ARM processor quick review

arm processor different versions

An overview of ARM processor architecture evolution with emphasis to specific instruction sets capable of executing the demanding high speed real-time multimedia applications is provided. Basic ARM architecture is presented, together with the hardware architecture evolution. Specifics of the instruction set extensions based on SIMD style processing are described. Most important performance issues and speed restriction problems are analyzed.


The ARM processor is a key component of many embedded systems . First ARM prototype was introduced in 1985. under the name of Acorn RISC Machine (afterwards renamed to Advanced RISC Machine). The relative simplicity of ARM processors made them suitable for low consumption applications. Currently ARM processor based solutions power over 90 percent of current 3G baseband products .
The paper is structured as follows. Section II shows the description of basic ARM architecture. It includes presentation of processor datapath, pipeline, register file, basic instructions and data types. Section III describes the evolution process of ARM architecture through hardware architecture changes and instruction set extensions. Section IV gives an insight to ARM multimedia instruction sets. Section V gives an overview of the performance issues and bottlenecks encountered with multimedia instruction sets. The conclusion is summarized in section VI.


A. General

  • The basic ARM architecture can be analyzed on ARM7 core (ARMv4 revision) which is a 32-bit Reduced Instruction Set Computer (RISC) [3]. It incorporates these typical RISC architecture features:
  • A large uniform register file
  • A load/store architecture, where data-processing operations only operate on register contents, not directly on memory contents.
  • Simple addressing modes, with all load/store addresses being determined from register contents and instruction fields only
  • Uniform and fixed-length instruction fields, to simplify instruction decode
    Read More….. 

In addition the ARM architecture provides: 

  • Control over both the Arithmetic Logic Unit (ALU) and shifter in most data-processing instructions to maximize the use of ALU and a shifter Auto-increment and auto-decrement addressing modes to optimize program loops 
  • Load and Store Multiple instructions to maximize data throughput 
  • Conditional execution of almost all instructions to maximize execution throughput
    Block diagram of the basic ARM architecture dataflow is shown on Figure .
arm instructions flow internally

Figure 1. ARM core dataflow model

Data and instructions share the same bus which makes the Von-Neumann type of architecture (changed to Harvard architecture in ARM9 – ARMv4T revision). 
The pipeline has three stages: 
  1. Fetch – loads an instruction from memory 
  2. Decode – identifies the instruction to be executed 
  3. Execute – processes the instruction
arm instructions execution pipeline

Figure 2. ARMv4 pipeline

The hardware of each stage is designed to be independent so up to three instructions can be processed simultaneously.

B. Registers

The ARMv4 core has 37 general purpose 32-bit registers as shown on Figure 3. Only 16 registers are accessible to all register specifiers in ARM instructions and are called User mode registers.
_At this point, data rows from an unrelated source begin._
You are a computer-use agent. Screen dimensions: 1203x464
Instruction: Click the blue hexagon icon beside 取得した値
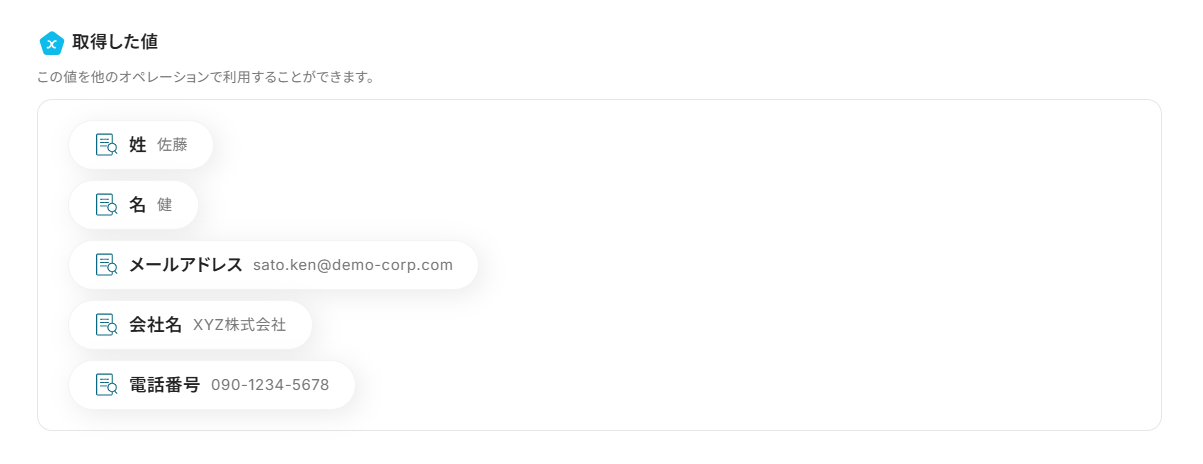click(51, 43)
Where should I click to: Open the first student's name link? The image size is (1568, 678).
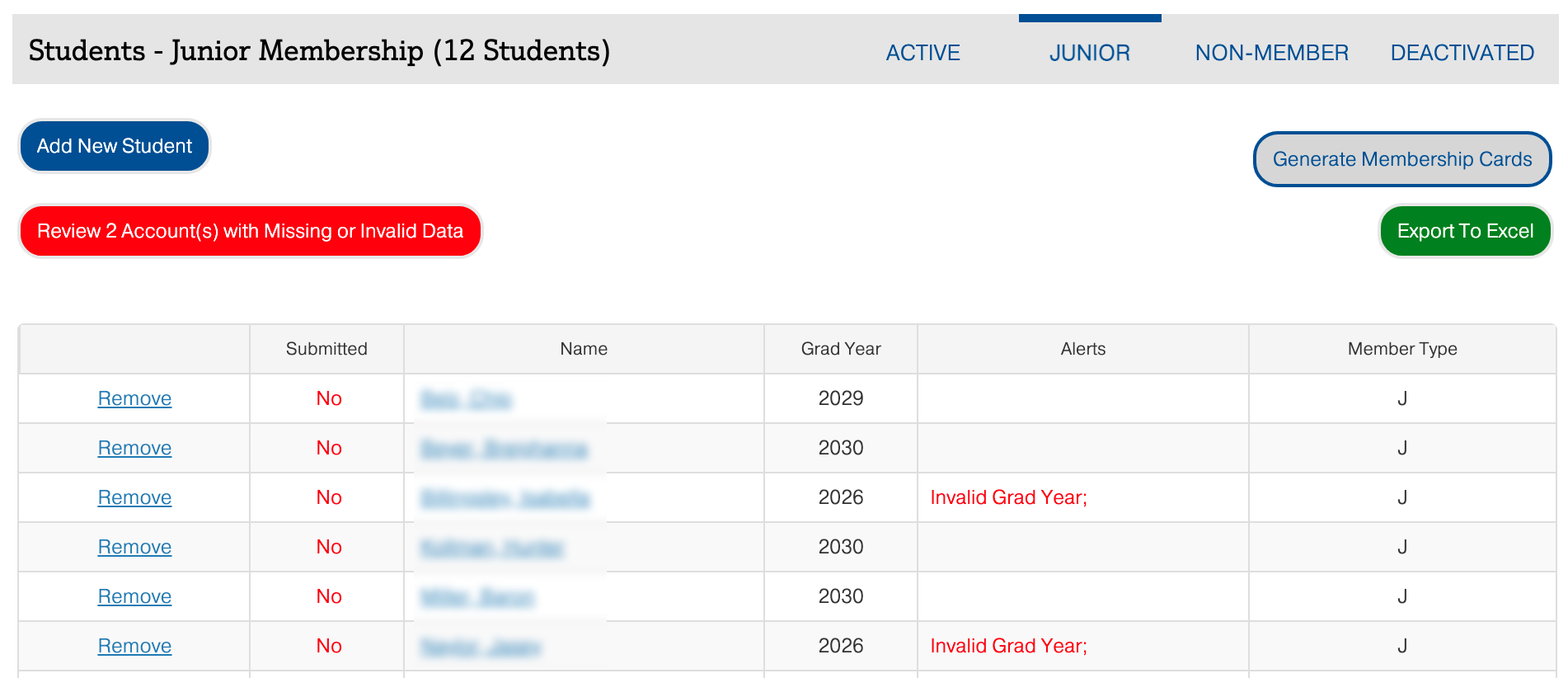point(466,399)
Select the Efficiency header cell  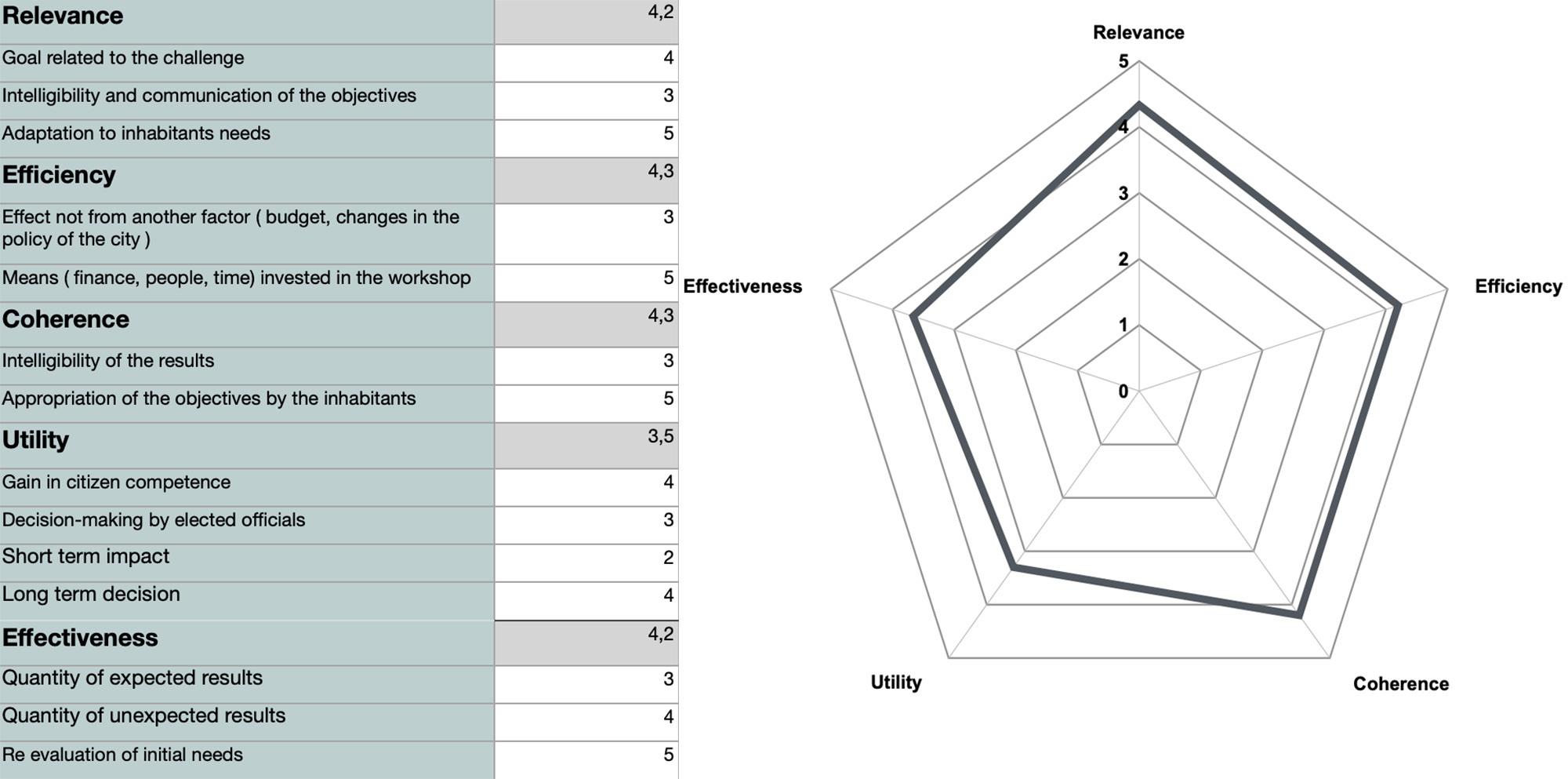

Three of the 16 visible registers have special roles:
  • r13 – Stack pointer
  • r14 – Link register
  • r15 – Program counter
These 16 User mode registers constitute a storage bank called the register file.

Figure 3. ARMv4 full register set

Other registers are used only in 7 privileged exception processor modes (abort, fast interrupt, request, interrupt request, supervisor, system and undefined). When an exception occurs, the ARM processor halts execution in a defined manner and begins execution at one of a number of fixed addresses in memory, known as the exception vectors. The ARM core uses an additional register called the Current Program Status Register – CSPR to monitor and control internal operations. It is divided into four fields, each 8 bits wide: flags, status, extension and control. Each exception mode also has a Saved Program Status Register – SPSR which holds the CPSR of the task immediately before the exception occurred. CPSR and SPSRs can be accessed with special instructions only.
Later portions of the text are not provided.